--- Excerpted passage ---
☆ ☆ ☆ ☆ ☆

I was scheduled to move from New York to Philadelphia July 1st, 1998, and had made the arrangements. Richard called to volunteer to move me, would I accept this offer? It was a generous gesture, and completely in character. Richard is or was a generous friend. What he wasn’t was reliable. I tried to demur, but he was insistent that I let him do this. 

The night before the move I called to check in with him.  In the dark ages, before cell phones, reaching people presented challenges such as not reaching them—for hours. When he finally called me it was from his house on Fire Island. His plan was to wake up early, take the ferry to Sayville, pick up the van and be at my house by 9:30. I was wary.

A night on Fire Island meant late night partying, drinking, and all sorts of debauchery that might compromise the best of intentions. I started a mental list of all the times Richard had bailed on me, but none were this critical. If he didn’t show it would be more than an annoying inconvenience; I had to vacate my apartment the  following day (one of the busiest moving day of the year) and make an interstate move. 

The next morning I finally heard from Richard at 10:30. He had overslept and when he’d arrived back on Long Island the rental place was out of vans. Could I wait a few days?  No, I couldn’t. By the time I heard from him I was in a full-blown panic and for the first time in our more thirty year friendship I lost my temper and screamed at him. “How could you do this? Do you understand what this means? I knew all along you’d let me down, how could you be so selfish…”  I was angry, hurt and in a bind. It felt like it was all his fault. I can’t recall our parting words, though I clearly remember how I felt.

The reunion party was held at my friend Laura’s house.  Laura lives outside Philadelphia, we had recently reconnected, and she offered to drive me so we had almost two hours in the car to gossip about old friends and acquaintances. She mentioned that Richard would be coming. We hadn’t spoken since that morning when he’d left me scrambling to come up with a plan B. I told Laura the story about the move, but we didn’t dwell on it; there were so many other things to talk about. I let it go, he was such a flake, he probably wouldn’t show anyway. When we got to the house there was plenty of prep work to do. Another old friend met us there to help with the food and set up. 

As each person arrived, there was a new commotion.  Though some of us had stayed in contact through summers during college, for the most part, we hadn’t seen each other in almost thirty years. Some teachers came too.  Now we could address them by their first names. Calling Mr. Waxman and Mrs. Kroll Larry and Linda added another layer of strangeness to the night. It was well into the festivities when Richard arrived.

☆ ☆ ☆ ☆ ☆

--- Data ---
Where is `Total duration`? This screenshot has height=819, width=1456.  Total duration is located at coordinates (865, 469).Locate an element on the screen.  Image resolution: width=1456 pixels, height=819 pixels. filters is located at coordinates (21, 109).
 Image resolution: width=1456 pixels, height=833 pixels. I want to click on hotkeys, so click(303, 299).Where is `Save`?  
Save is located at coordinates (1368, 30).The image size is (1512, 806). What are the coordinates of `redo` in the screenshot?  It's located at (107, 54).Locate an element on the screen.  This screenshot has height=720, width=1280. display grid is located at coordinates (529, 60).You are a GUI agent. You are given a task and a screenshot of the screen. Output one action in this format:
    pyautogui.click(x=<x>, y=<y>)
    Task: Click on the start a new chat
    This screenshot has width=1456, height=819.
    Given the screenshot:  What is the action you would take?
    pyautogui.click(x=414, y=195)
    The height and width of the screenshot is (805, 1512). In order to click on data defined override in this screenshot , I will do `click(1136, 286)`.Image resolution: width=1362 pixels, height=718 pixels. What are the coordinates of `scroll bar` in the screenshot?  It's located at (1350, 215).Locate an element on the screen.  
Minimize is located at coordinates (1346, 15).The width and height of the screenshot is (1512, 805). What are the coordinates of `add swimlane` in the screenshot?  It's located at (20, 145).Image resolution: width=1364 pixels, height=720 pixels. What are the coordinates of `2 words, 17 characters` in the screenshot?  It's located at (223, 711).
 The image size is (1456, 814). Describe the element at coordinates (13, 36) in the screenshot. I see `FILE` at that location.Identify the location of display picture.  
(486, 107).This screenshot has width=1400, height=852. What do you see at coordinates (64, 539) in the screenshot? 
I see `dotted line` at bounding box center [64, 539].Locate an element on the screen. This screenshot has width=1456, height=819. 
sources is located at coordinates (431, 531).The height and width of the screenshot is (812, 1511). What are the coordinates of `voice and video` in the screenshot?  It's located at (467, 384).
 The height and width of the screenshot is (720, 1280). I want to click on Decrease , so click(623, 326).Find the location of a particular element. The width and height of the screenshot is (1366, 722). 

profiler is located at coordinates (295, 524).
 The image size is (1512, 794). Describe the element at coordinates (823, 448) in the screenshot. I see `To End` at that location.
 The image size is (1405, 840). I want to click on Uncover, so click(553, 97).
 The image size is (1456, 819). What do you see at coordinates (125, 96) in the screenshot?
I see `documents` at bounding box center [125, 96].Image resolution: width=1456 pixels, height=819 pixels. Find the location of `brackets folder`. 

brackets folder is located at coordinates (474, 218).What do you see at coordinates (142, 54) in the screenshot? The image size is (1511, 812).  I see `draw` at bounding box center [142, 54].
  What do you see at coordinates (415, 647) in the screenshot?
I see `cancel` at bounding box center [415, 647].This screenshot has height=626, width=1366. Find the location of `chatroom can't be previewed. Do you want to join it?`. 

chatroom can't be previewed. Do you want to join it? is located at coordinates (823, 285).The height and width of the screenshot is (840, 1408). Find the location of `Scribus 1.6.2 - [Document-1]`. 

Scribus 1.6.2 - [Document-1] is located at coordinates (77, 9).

☆ ☆ ☆ ☆ ☆

--- Problem details ---
Continue the personal account of the failed move and the reunion party, starting right after the sentence about Richard arriving.

--- Task result ---
I didn’t know when he got there. Unlike everyone else who arrived amid squeals and hearty handshakes, he crept in and installed himself in a slouchy porch chair. I turned and there he was, sitting alone, ghostly and silent. He looked up at me and spoke softly and directly just to me, “I’m sorry about the move.”  I felt caught, exposed, petty and mean. I couldn’t say a word. Our ten year silence was a canyon between us.

His appearance shocked me. Not only that he appeared, but how he looked, and his affect. He’d been so handsome and devastatingly charming. So much so that I often wondered why he bothered with me, yet we’d seen each other through the awkward years of high school. I’d been his date for his college senior dance, and through our twenties and thirties, a regular guest at his home on Fire Island, often playing hostess to a table of beautiful men, all benignly flirting with me, before going out to cruise the bars of the Pines.

Now he was wan and withdrawn, he wasn’t sick, he was old. He muttered something about getting out of jail, but spoke so softly I wasn’t sure if he was talking about himself or someone else. He didn’t look anyone in the eye. He hardly spoke. He looked more than stoned, he looked nearly catatonic. Why had he come at all? I didn’t know how to talk to him, or even if I wanted to. I didn’t feel curious about what he’d done over the last ten years, nor did I feel any urge to tell him about myself.  Even as I avoided him I felt the pull of him everywhere I went in the house.

At some point, during the evening someone suggested we go to the Pantry Diner where we’d ended almost every Friday and Saturday night for years until one by one we moved away from our parents’ homes. We piled into various cars like we had so many years ago to head over. When we arrived Richard wasn’t there. He had disappeared as silently as he’d appeared.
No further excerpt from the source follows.